第1話: 拝啓、空の青さを知らぬ貴女へ(9)
―――フラウロウ西北西のとある路地・紅花夜空
「夜空さん、少し待ってください……」
その声で立ち止まり振り返る。
ルトさんは息を荒くしながら、苦しそうにしていた。
「大丈夫ですか!」
駆け寄って身体を支える。
「はい、ただ、身体が……。こんなに走ったの、40年ぶりで。嫌ですね。180にもなると、身体の衰えを感じてしまう……」
良かった、怪我をしたとかではないらしい。
これくらい離れてしまえばそれほど危険でもないだろう。少し休んで……。
「あら、本当にいた。てっきり感知器が壊れたのかと思ったわ。その顔を見るのは40年ぶりね、ルト?」
突如路地の影から現れた女性に話しかけられた。
ルトさんが冷汗掻きながら、身体を一瞬震わせる。
「だ、誰?!」
「私は"女帝"、キロフ。そこの女を殺しに来たの」
キロフと名乗るその女性が、妖しい笑みを浮かべながらこちらに向かって歩いてきた。
「ルトさん、あいつって……」
今の会話から女の正体について嫌な結論に辿り着く。
「はい。40年前、私たちを襲った二人組のうちの一人です」
ですよねーーっ?!
ヤバいって、私はまだ人間どころか、魔獣相手の戦闘すら経験がほとんどないってのに、こんなヤバそうな女、相手にできないって。

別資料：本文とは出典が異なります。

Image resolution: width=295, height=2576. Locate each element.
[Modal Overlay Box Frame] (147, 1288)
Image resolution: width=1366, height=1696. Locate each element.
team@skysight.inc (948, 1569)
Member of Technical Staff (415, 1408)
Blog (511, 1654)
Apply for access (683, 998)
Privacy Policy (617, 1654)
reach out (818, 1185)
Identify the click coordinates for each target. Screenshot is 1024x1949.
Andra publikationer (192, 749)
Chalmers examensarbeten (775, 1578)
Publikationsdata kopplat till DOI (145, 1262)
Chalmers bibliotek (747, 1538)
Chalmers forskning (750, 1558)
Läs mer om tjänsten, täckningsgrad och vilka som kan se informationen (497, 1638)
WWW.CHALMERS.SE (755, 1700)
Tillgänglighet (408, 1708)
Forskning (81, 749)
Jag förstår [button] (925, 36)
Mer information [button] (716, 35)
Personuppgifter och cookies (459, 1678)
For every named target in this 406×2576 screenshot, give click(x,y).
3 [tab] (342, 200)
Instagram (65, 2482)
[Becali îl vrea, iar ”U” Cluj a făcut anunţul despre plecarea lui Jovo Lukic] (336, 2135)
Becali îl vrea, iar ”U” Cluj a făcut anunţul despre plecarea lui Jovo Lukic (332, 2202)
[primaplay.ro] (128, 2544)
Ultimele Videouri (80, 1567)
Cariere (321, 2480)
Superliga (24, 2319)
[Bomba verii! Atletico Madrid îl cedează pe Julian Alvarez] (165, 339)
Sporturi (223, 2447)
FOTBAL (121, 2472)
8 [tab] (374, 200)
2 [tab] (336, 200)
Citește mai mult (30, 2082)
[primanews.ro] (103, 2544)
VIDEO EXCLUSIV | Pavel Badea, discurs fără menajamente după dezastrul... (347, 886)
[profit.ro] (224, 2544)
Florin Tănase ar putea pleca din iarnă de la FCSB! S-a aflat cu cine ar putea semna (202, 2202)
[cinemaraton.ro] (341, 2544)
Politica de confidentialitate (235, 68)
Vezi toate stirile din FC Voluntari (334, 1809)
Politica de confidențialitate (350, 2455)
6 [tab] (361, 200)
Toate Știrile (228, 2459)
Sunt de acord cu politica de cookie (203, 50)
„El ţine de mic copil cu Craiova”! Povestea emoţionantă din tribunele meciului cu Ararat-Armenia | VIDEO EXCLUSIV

「ソラったら、本当にルトに会わなかったのね。呪いのかけ損だったわ」
その言葉にルトさんが反応する。
「……ソラさんに何をしたんですかっ?!」
怒声を上げた。
「何って、呪いで声を奪ただけよ。安心して? 解呪方法も一緒に教えてあげたから。あなたに触れればよかったのよ。でもそうすると、あなたに仕込んだ追跡の呪いが変革し、あなたを取り殺してしまうのだけれど」
「酷い……」
つい声が漏れてしまった。
目の見えないルトさんとのコミュニケーション方法、それをソラさんから奪うなんて……。
「夜空さん、武器をお持ちであれば貸していただけませんか……?」
ルトさんが立ち上がって、静かに言いながら私に手を出してきた。
「き、気持ちはわかりますけど、その身体じゃ……!」
ここはなんとか逃げて白たちと合流して……。
「夜空さん、農家の方がお野菜を届けてくださっていた話、覚えていらっしゃいますか?」
「? は、はい……」
こんな時に何の話だろう
「あの方、……お声を出すことができない方だったのです」
「えっ?!」
つまりそれって……。
「ソラさんはきっと、その死の間際まで、近くで私の事を見守り続けていてくださったのです」
想像する。
20年もの歳月愛する人と会える場所にいながら、自分の正体を明かせず触れることすらできない、それはどれほどの辛さだっただろう?
「そうまでして守り抜いてくださったこの命、簡単に散らすわけにはいかないのです。逃げても呪いで追跡されてしまうのならば、返り討ちにするまで。夜空さんはまだ戦闘に不慣れなようですから、私が応戦します」
強い人だ、と思った。
「わかりました」
私の持っていた杖から仕込み剣を引き抜き、手渡す。
すると、ルトさんは不思議そうな顔をした。
「これは夜空さんの剣ですか?」
「いえ、貰い物の借り物といいますか……」
白が誰かから貰ったものを、武器がない私に貸してくれたのだ。
「なるほど。気分屋でありながら我が強く、暴れ馬のような剣だ。元の持ち主の気の強さが伺えますね。私にどこまで扱えるかどうか。まるで私が試されている気分です」
ルトさんが目を覆っていた包帯をするりと外した。
そこにあったのは、同じヒトとは思えないほどに美しい瞳。それはまるで、夏休みの青空を水晶に閉じ込めたかのようだった。
視力の無いその両目で女を睨む。
「では、行ってきます」
そう言って地を蹴り飛び出した。
壁を走り、回転を加えながらキロフに斬りかかる。
速い。
私が気力と霊術で視覚を強化してやっと追える速度。
流石、歴史の片隅に名を残している人物だ。今の私なんか足元にも及ばない。
しかし、それに対応できているキロフもまた化け物だ。
短剣を美しく操り、ルトさんの猛攻を華麗に捌いている。
私の目にはどちらも互角に映っていた。下手な援護をしてしまえば、逆に邪魔になってしまうだろう。
私はただ、見守ることしかできなかった。
―――世利長愛歌の記憶領域:file.9【サクラ杖剣】―――
いわゆる仕込み刀ってやつかな。魔術の補助器具の杖、近接武器の細見の剣の二形態がある武器なの。
白が前に仲間だった人物から貰い、武器を持っていなかった夜空に預けたの。
並の武器より強い力を持ってるのよ。